COGNITIVE_ACTIONS_EXECUTE_URL = "https://api.cognitiveactions.com/actions/execute"  # Hypothetical endpoint

action_id = "ef7dcfa9-4761-4abc-b734-e135b2d2f6c1"  # Action ID for Analyze Multimodal Content

# Construct the input payload based on the action's requirements
payload = {
    "debug": false,
    "prompt": "What is unusual about this image?",
    "imageFile": "https://replicate.delivery/pbxt/JtmRbGjiYipZA4IRMGHTveQWqbgGscNGDSYQhsS35iW4KmRU/extreme_ironing.jpg",
    "temperature": 0.2,
    "maxNewTokens": 512
}

headers = {
    "Authorization": f"Bearer {COGNITIVE_ACTIONS_API_KEY}",
    "Content-Type": "application/json"
}

try:
    response = requests.post(
        COGNITIVE_ACTIONS_EXECUTE_URL,
        headers=headers,
        json={"action_id": action_id, "inputs": payload}  # Hypothetical structure
    )
    response.raise_for_status()  # Raise an exception for bad status codes (4xx or 5xx)

    result = response.json()
    print("Action executed successfully:")
    print(json.dumps(result, indent=2))

except requests.exceptions.RequestException as e:
    print(f"Error executing action {action_id}: {e}")
    if e.response is not None:
        print(f"Response status: {e.response.status_code}")
        try:
            print(f"Response body: {e.response.json()}")
        except json.JSONDecodeError:
            print(f"Response body: {e.response.text}")

In this code snippet:

  • The action_id is set to the ID of the Analyze Multimodal Content action.
  • The payload is constructed using the example input data.
  • The request is sent to the hypothetical Cognitive Actions endpoint, which is structured to include the action ID and the input payload.

Conclusion

The Cognitive Actions provided by the Obsidian-3B-V0.5 model enable developers to easily integrate multimodal analysis into their applications.
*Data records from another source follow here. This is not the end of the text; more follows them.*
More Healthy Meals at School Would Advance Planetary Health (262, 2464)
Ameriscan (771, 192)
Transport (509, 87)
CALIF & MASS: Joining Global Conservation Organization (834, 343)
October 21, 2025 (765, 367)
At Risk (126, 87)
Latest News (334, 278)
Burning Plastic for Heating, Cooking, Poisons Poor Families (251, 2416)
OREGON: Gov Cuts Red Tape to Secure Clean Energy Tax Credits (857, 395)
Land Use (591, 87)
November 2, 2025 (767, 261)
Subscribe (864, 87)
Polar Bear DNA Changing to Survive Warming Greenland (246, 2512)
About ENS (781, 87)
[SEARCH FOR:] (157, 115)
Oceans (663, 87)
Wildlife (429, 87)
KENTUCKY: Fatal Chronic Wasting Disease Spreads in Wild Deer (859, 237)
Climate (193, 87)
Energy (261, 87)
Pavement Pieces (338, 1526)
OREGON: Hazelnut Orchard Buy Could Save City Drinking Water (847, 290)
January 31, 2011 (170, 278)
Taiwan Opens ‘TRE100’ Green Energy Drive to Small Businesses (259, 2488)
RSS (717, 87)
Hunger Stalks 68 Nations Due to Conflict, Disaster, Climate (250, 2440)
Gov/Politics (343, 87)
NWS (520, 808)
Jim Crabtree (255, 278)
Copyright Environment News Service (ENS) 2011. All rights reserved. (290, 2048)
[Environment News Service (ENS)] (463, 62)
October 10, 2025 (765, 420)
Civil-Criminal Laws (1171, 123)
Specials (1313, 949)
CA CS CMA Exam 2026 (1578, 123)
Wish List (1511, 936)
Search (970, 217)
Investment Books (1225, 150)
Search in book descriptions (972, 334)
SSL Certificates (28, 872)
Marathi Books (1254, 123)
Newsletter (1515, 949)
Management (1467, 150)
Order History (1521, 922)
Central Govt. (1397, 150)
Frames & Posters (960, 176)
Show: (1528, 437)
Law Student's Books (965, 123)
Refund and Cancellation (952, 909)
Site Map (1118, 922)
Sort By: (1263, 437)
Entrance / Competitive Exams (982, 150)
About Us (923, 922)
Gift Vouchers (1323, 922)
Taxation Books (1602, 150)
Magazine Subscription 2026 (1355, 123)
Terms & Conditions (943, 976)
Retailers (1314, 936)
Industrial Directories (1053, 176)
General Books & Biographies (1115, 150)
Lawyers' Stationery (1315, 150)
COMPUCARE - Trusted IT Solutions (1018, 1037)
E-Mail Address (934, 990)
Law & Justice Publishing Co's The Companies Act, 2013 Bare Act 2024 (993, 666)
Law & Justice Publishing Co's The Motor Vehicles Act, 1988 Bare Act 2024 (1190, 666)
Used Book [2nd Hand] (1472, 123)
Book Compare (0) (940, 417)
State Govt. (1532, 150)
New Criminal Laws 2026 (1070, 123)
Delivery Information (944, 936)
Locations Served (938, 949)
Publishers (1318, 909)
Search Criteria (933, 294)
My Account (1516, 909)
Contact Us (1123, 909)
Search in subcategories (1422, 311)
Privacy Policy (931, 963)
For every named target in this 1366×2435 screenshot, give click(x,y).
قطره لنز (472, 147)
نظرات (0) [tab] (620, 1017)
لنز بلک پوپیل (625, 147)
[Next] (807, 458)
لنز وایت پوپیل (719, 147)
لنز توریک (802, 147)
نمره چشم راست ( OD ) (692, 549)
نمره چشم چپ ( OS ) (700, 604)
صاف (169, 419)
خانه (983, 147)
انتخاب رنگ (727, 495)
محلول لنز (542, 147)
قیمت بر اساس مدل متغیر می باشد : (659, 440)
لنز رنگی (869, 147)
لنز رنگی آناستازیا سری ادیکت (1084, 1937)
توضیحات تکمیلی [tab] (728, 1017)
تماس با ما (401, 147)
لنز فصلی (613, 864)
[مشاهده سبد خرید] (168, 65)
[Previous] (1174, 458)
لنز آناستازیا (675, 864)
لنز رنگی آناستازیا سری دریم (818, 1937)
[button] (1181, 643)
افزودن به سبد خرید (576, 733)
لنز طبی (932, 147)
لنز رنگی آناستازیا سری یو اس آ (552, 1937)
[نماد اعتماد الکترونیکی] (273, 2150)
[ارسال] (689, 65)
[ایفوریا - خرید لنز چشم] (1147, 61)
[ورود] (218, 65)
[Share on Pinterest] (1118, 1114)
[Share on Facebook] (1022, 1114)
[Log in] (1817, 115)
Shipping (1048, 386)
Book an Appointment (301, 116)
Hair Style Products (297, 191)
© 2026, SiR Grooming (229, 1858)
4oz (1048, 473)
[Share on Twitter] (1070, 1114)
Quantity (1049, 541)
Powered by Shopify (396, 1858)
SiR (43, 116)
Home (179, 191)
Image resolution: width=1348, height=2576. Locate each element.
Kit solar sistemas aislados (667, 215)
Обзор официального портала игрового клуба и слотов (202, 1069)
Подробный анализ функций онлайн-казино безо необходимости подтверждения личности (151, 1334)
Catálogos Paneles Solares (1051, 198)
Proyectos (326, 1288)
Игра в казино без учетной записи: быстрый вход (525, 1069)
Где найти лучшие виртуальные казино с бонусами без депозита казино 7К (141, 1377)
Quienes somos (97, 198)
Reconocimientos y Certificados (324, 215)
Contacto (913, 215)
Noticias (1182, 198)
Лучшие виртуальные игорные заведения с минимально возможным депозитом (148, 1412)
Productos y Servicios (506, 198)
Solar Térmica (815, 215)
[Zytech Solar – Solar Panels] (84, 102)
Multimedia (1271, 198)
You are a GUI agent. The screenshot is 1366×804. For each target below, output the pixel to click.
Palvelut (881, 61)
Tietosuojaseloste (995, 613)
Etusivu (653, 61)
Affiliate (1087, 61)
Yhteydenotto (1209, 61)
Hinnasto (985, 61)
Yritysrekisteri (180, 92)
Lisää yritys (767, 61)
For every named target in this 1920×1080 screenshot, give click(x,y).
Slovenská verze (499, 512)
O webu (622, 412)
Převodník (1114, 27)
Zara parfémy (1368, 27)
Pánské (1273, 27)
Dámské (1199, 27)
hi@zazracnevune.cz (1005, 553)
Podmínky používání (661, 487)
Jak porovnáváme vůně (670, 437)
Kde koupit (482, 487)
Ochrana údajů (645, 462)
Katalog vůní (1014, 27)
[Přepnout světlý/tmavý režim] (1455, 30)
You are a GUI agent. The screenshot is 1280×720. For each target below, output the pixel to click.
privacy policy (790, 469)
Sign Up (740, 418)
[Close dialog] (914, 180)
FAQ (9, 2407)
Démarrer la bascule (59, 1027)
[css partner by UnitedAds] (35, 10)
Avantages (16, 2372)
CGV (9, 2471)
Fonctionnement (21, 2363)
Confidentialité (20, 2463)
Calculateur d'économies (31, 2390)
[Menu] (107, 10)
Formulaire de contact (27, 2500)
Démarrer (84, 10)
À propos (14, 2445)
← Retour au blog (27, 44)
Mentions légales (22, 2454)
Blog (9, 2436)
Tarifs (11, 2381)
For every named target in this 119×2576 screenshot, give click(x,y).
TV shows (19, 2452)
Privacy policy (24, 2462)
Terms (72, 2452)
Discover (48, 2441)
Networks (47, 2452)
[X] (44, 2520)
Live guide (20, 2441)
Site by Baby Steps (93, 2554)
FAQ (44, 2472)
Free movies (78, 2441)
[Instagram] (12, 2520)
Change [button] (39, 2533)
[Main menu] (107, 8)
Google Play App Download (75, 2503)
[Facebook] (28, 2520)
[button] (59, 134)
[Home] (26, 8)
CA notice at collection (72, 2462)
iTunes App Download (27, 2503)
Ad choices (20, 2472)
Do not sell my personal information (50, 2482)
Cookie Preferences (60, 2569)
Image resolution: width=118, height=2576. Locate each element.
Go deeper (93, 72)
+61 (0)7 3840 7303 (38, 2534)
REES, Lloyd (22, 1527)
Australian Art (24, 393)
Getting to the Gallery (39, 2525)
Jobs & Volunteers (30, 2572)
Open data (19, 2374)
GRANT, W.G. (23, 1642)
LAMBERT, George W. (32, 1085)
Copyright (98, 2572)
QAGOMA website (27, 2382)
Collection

By leveraging these pre-built actions, developers can create intelligent applications that understand and interpret content in a richer, more nuanced way. Consider exploring further use cases, such as integrating these capabilities into chatbots, content moderation tools, or creative applications that require visual analysis alongside text.